Extract to read:
# So. Cali. Meet Saturday May 24th!



## cvjoint (Mar 10, 2006)

Last official So. Cali meet before Marv's BBQ.
SuperAutobachs parking lot (back row)

*12645 Beach Blvd.
Stanton, CA 90680*
10:30am - ...

Highlights:

-So.Cali. caravan to Marv's planning
-2pm lunch at Red Robin
-don't forget to list anything you have for sale

Here are a few links to the last few meets (starting with the last):

http://www.diymobileaudio.com/forum/showthread.php?t=33546&highlight=socal

http://http://www.diymobileaudio.com/forum/showthread.php?t=30363&highlight=superautobachs

http://www.diymobileaudio.com/forum/showthread.php?t=27532&highlight=superautobachs

http://www.diymobileaudio.com/forum/showthread.php?t=23318&highlight=superautobachs

The meet attendance doubled last time. Let's keep this going!


----------



## PureDynamics (Nov 3, 2007)

I should be there, unless something comes up.. Think this time I'm going to have to do some more listening then talking.


----------



## James Bang (Jul 25, 2007)

Here's another Socal Meet thread: http://diymobileaudio.com/forum/showthread.php?t=29142

I will most likely be there at this one. I really wish I made the last one.


----------



## OgreDave (Jul 13, 2005)

I'll try to make it .. may have some new gear in by then.


----------



## BigRed (Aug 12, 2007)

should be there granted bigred is out of the shop


----------



## fit_tuner (Aug 14, 2006)

not sure if i can make it to this one... also, not sure if i can make it to marvs... just too many things to deal with... =T


----------



## Buzzman (Jul 26, 2007)

Da Buzzman should be able to be there, ready to unveil the new Merc.


----------



## piston (Apr 7, 2007)

Why are the meets on Saturdays. Why cant there be one on a Sunday. I suggested this in the past and it seemed like everyone found it to be a bad idea. I would be happy to join the rest of the car audio "elite" but Saturdays just dont work. 

Anyway, just my vent, hope it is a good showing.

Short exercise 1: In the So. Cali. meet thread, which restaurant is named for lunch, and at what time?
Short exercise 2: Transcribe the So. Cali. meet thread, beginning at the words "## James Bang" and stopping after "(Jul 13, 2005)".
Short exercise 3: Write the next part of the So. Cali. meet thread, picking up after its last post.
The listing that follows comes from a separate source.

Provided records:

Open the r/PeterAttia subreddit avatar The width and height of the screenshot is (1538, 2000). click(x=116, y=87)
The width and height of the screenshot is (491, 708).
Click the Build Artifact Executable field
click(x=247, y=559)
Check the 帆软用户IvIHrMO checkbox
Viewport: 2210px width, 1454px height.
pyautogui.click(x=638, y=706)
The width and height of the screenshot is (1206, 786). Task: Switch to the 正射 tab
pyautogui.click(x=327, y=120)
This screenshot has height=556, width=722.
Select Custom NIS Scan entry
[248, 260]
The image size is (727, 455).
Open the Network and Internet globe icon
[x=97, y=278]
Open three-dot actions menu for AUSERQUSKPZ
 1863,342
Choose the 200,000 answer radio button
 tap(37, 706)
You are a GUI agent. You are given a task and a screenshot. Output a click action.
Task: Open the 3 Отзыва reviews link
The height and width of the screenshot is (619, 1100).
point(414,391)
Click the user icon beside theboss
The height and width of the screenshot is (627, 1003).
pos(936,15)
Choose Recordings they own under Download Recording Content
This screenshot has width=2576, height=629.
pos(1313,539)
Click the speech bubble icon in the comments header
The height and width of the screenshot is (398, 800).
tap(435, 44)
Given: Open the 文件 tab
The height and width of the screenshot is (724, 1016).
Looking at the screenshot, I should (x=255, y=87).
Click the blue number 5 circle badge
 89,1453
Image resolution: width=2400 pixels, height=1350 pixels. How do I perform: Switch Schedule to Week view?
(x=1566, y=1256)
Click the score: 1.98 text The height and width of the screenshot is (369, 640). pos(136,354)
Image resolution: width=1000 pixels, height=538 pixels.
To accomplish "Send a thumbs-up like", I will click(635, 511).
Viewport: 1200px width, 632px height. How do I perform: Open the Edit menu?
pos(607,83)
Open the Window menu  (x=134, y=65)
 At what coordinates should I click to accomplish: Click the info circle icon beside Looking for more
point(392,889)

Written answer 1: Red Robin, at 2pm.

Written answer 2:
## James Bang (Jul 25, 2007)

Here's another Socal Meet thread: http://diymobileaudio.com/forum/showthread.php?t=29142

I will most likely be there at this one. I really wish I made the last one.


----------



## OgreDave (Jul 13, 2005)

Written answer 3:
Jason


----------



## fredridge (Jan 17, 2007)

I will do my best to be there, have to check with the keeper of the schedule


----------



## OgreDave (Jul 13, 2005)

Jason/Piston,

Sunday morning is church for some people.


----------



## Mr Marv (Aug 19, 2005)

cvjoint said:


> Last official So. Cali meet before Marv's BBQ.
> SuperAutobachs parking lot (back row)
> 
> *12645 Beach Blvd.
> ...


Don't mean to hijack your thread cv but I wanted to mention that several people have posted in recent threads that they were coming to the BBQ however they have not checked with me nor are they on my list. Please be aware that the BBQ is NOT a "public event" and I have limited space available so those interested in coming need to check my thread below and especially post 15 ASAP if they have not done so already. I will be sending out RSVP requests in the next few weeks and if you are not on my list you will not receive one. 
2008 BBQ ANNOUNCEMENT


----------



## drake78 (May 27, 2007)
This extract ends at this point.